The most interesting option for solvent companies facing temporary difficulties is the preventive composition. The new law provides a court-sponsored process to allow a company in financial difficulties to reach binding agreements with its creditors, as an alternative to filing for bankruptcy. This is a major change and a very positive move, which should encourage companies and their directors to deal with financial troubles and the company’s inability to meet its financial obligations as early as possible and in an orderly way.
In the UAE, everyone knows that a person who writes a cheque in favour of a third party that later bounces back in case insufficient funds are available to honour the payment faces criminal liabilities. When a company writes a cheque, the individual writing the cheque on behalf of the corporate entity potentially faces the same criminal liability. However, the offence may be remedied by payment of the debt at any time, including after the criminal court has passed its judgment.
Under the new law, criminal proceedings related to bounced cheques will be suspended if the cheque was written in the period before the company enters a preventive composition or a court ordered financial restructuring. After the terms of the repayment scheme have been approved by the court and the creditors, the debt, which is the subject of the cheque, may be settled under those terms and the consequent criminal offence remedied.

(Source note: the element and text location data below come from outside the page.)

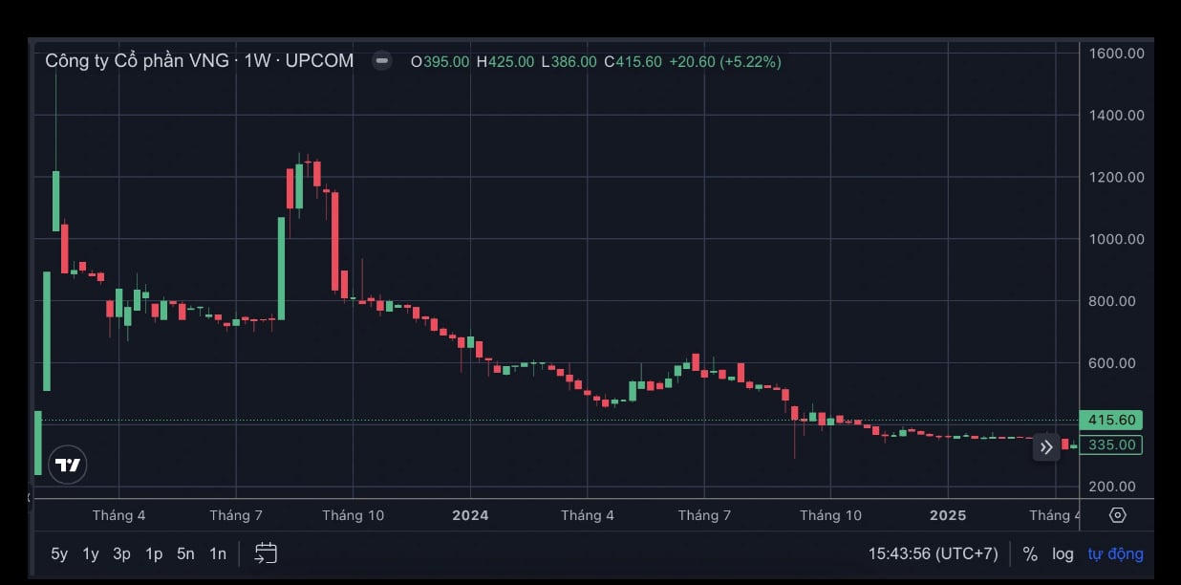
Task: Switch to the 3p time range
Action: point(121,553)
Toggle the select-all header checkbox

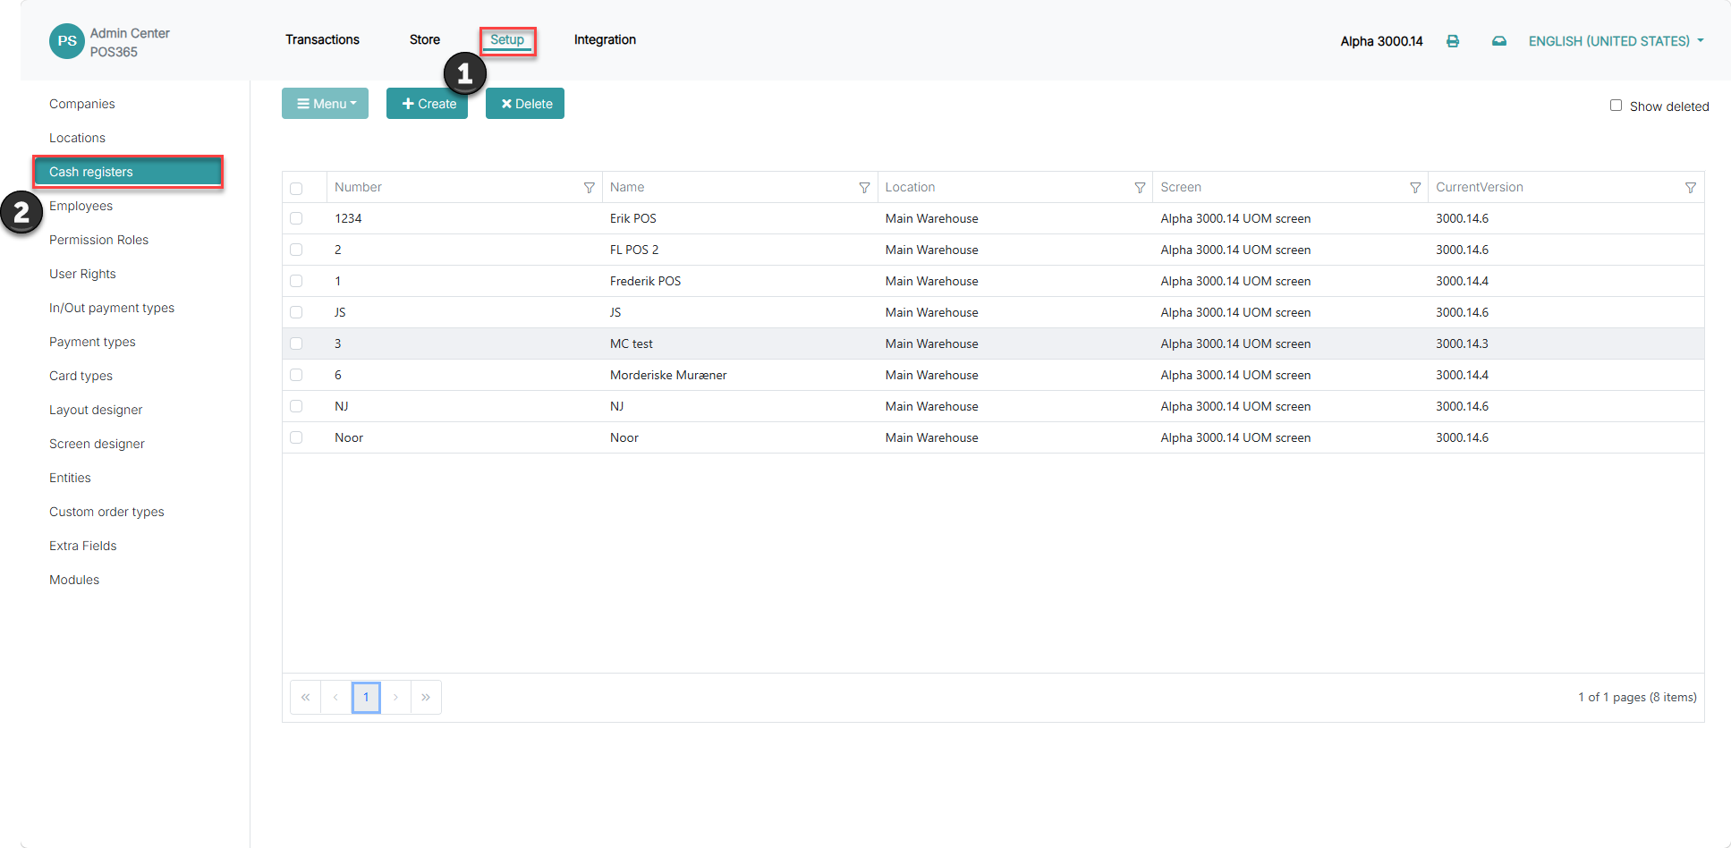pyautogui.click(x=296, y=189)

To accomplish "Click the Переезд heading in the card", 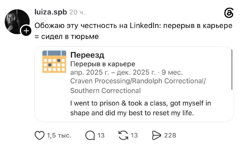I will 87,55.
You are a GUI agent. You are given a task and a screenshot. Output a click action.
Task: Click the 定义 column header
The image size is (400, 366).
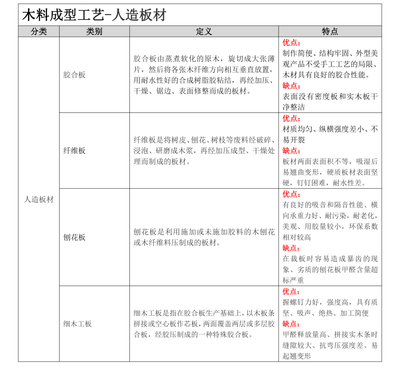click(x=204, y=32)
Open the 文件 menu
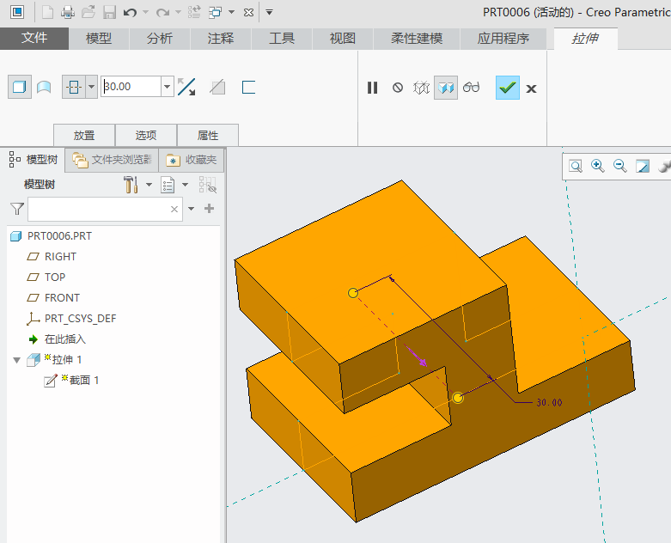 [x=34, y=39]
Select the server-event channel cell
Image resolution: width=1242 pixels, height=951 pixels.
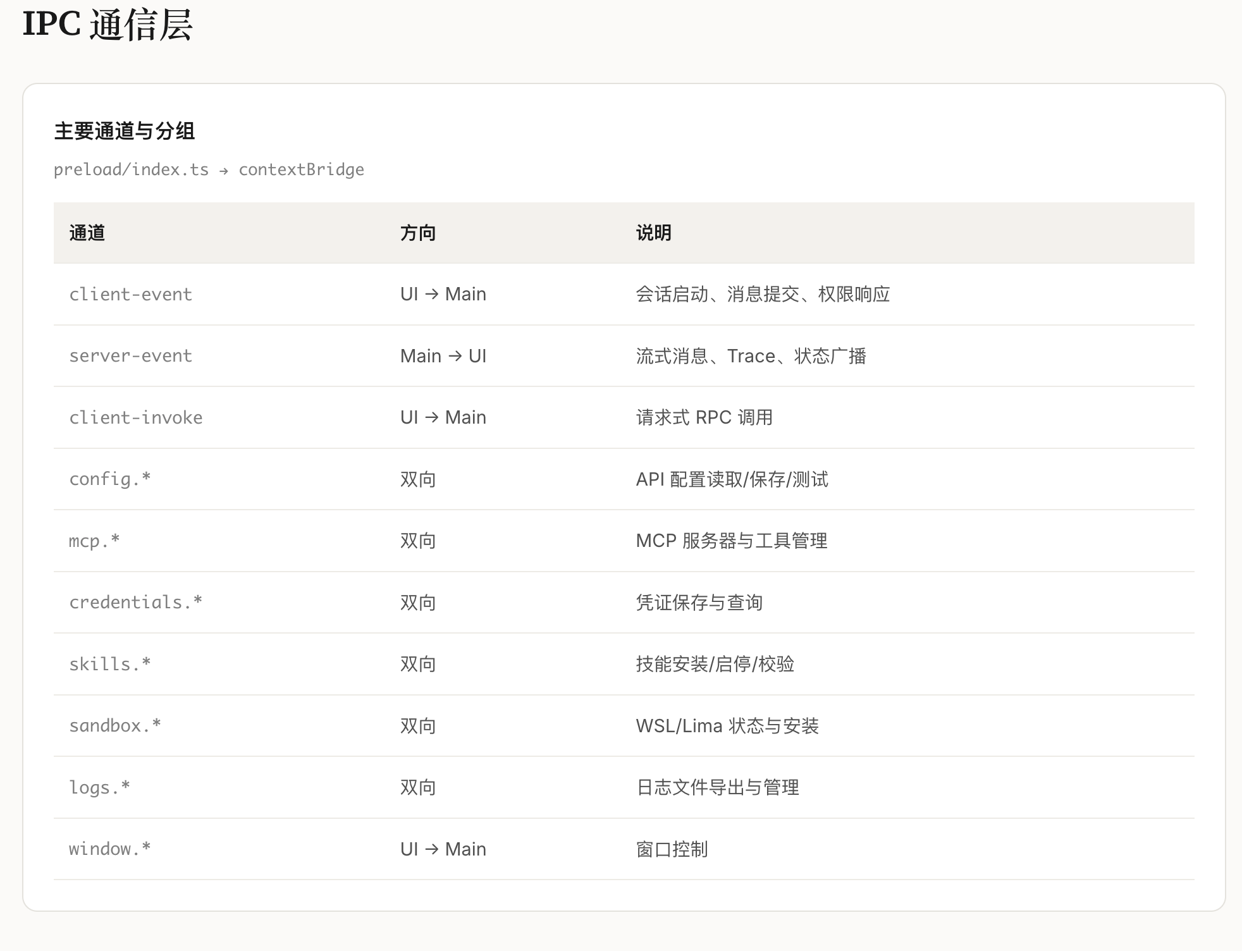pos(130,355)
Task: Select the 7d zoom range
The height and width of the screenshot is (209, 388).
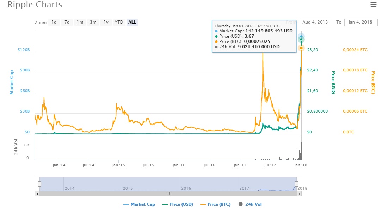Action: pyautogui.click(x=67, y=22)
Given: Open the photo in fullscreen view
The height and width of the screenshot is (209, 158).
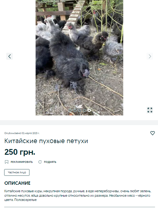Looking at the screenshot, I should coord(150,110).
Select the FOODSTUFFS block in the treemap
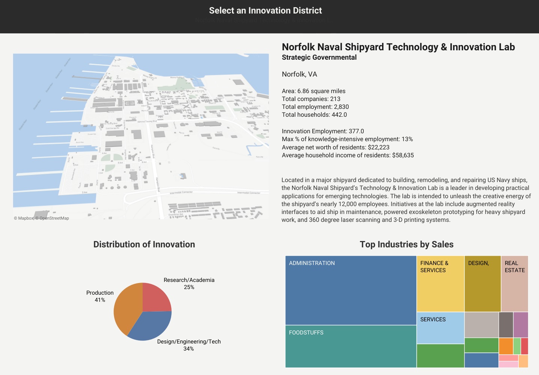This screenshot has height=375, width=539. (351, 345)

However, it is important to note that the potential criminal liability has not been removed entirely by the new law. If the company’s financial situation deteriorates further and it is eventually wound up in a bankruptcy process, criminal proceedings may not be suspended.
Potential offenses to keep in mind when a company faces financial hardship
Under the new law, there are a number of potential offences, which directors and managers of companies that are later wound up by court order should be very much aware of.
Preferences: approving the repayment of one creditor to the detriment of others, or giving special privileges to one or more particular creditors, constitute an offence if the preference was granted after the company ceased to pay its debts when they fell due.
Sales at undervalue: it is unlawful to sell, in bad faith, any of the company’s assets under its market value. Companies selling distressed assets should carefully document what they do to avoid prosecution.
Non-core & speculative business: corporate activities that were not core to the licensed business activities of the company, particularly where such activities were speculative in nature and significant enough to have contributed to the company’s financial difficulties, are potentially criminal. This could be of particular importance for those many companies active in commodities trading in Dubai.
Fraudulent bookkeeping & falsified accounting: activities designed to deliberately conceal a company’s financial position or to dishonestly benefit certain parties over others may also constitute criminal acts.
Shareholders, directors and managers of companies going through financial difficulties should keep in mind the above-mentioned offenses when running their business and should be particularly careful not to do anything, which creditors could later on use against them after a company failed by arguing that they committed criminal offenses.
At the same time, the new bankruptcy law opens the door for structural solutions for any company that faces difficulties in its business and that cannot meet its financial obligations timely, the most significant being the possibility of a preventive composition. Business leaders should seriously consider this avenue, which may enable structurally sound companies facing temporary difficulties to trade themselves out of those difficulties in an orderly way while keeping their creditors quiet and relatively safe.
Companies facing financial hardship would often be well advised to do all the following: (1) identify and recognise the difficulties they face as soon as possible, (2) define, based on these new business conditions, the strategies that are the most likely to enable their company to recover, and tentative cash-flows associated to each of these strategies, (3) put forward potential debt restructuring plans that match cash-flows with debt repayment obligations, (4) do all the above in full transparency with all their creditors.
The above is often the best way out of financial hardship. Some companies are perfectly equipped to do that with they qualified and experienced staff. Some others might find it useful to be properly advised throughout the process to avoid the usual pitfalls and, more importantly, the potential criminal offenses that may result from any mistake.
Lastly, one should bear in mind that the above applies only to companies. Individuals who are unable to repay their debts will not get protection under the law and will not be able to resort to the new bankruptcy law to avoid criminal prosecution.